You see, God's been flipping tables on me a lot in the last, well, year and a half.  Since January of 2015, there have been so many things that I've been convicted of, moved to change, and then received a very clear message: "stop."  And so I have.  I've stopped, reassessed, and waited.

Sometimes that waiting gets tiring.
Sometimes I wish that I could have a life like hers, or hers, or his, plugging away at work, just doing the everyday tasks, with no curveballs thrown in.
Sometimes I forget that there's a Divine Plan so much bigger than my own.

About 9 months ago now, I packed up my things and moved to a seminary outside Chicago.  I was going to study the Liturgy to become a Liturgist, and I was going to experience this adventure of living as the solitary woman on a campus full of 220 men discerning the priesthood.  I settled in and I learned a lot, but it was mostly personal growth.  I wrote papers and read encyclicals, yes, but I also prayed, questioned, pleaded, and sought.  And I gradually came to realize that I was sent there not to complete 2 years of a master's degree, but instead to complete an accelerated course in listening, trusting, and praying.  

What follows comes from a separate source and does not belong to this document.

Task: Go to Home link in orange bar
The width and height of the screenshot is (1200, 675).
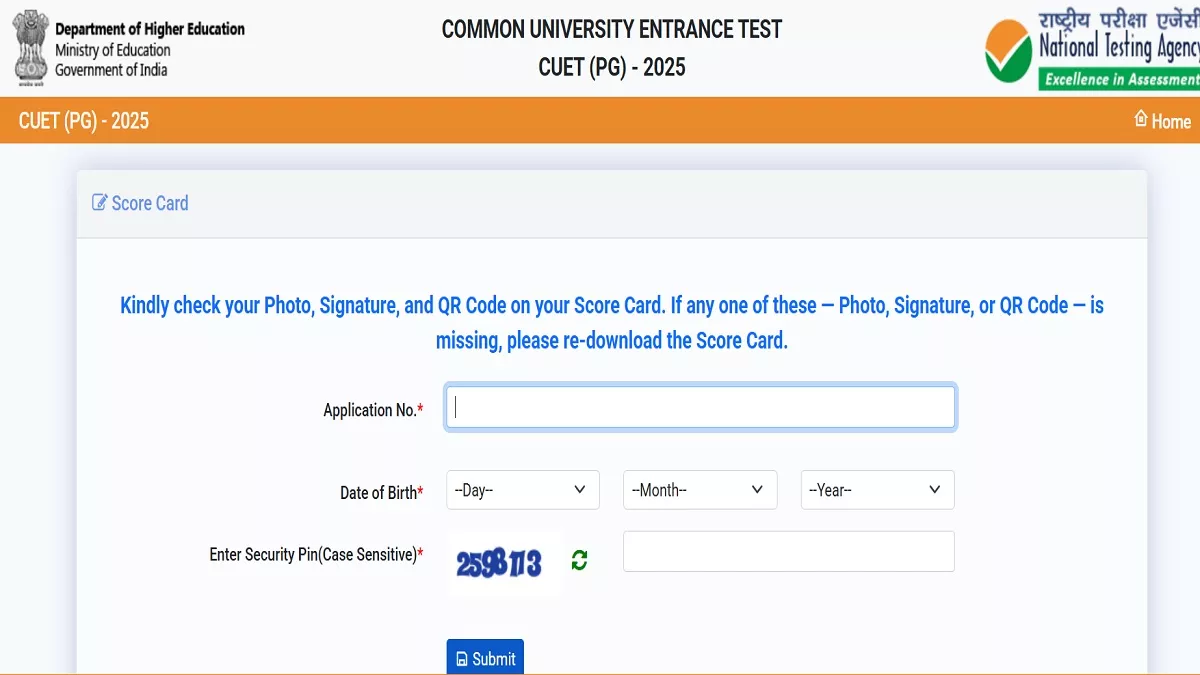Action: 1162,121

That realization was a difficult one.  I'd taken a leap of faith in moving, and once more I had to take a leap of faith as I left, rather suddenly, in the middle of the semester, with no credits to my name and no job to head home to.  Somehow, as I packed and said my goodbyes to the friends I'd made, I found an abundance of peace in the knowledge that the Lord was leading me to something better than I ever could have planned for myself.

Do I regret going?  Not for a second.  Do I wish it had happened another way?  Not really.  Does it seem like a waste?
​Sometimes, yes.

It's challenging to wrap my mind around the fact that it took such a large change to uproot my convictions of what my "life plan" would look like.  It's difficult to acknowledge to myself and those I encounter that yes, I did indeed drop out of grad school.  It's humbling to know that the Lord knew such a wake up call would be necessary in order to reach my stubborn heart.

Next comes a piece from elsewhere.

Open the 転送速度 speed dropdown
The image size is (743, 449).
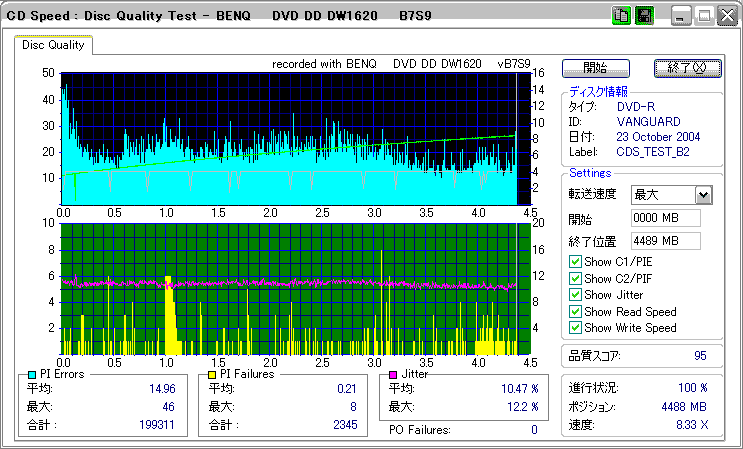[x=703, y=195]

Life hasn't slowed down a bit since I left Chicago last October.  I still wonder how God expects me to get it all done.  And sometimes, it feels like I'm drowning a little bit.  But then I remind myself that if I can move to a strange city with no friends and begin a program at a school with only men, I can probably take on a stressful day at work.

So what am I up to now, Rosa?  I'm reading books, writing letters, and KonMari-ing my sock drawer.  I'm traveling for weddings and pilgrimages, editing textbooks, and learning how to pay utility bills.  I'm working at a parish, learning how to trust God even more through both the minutiae and the ground-shaking changes.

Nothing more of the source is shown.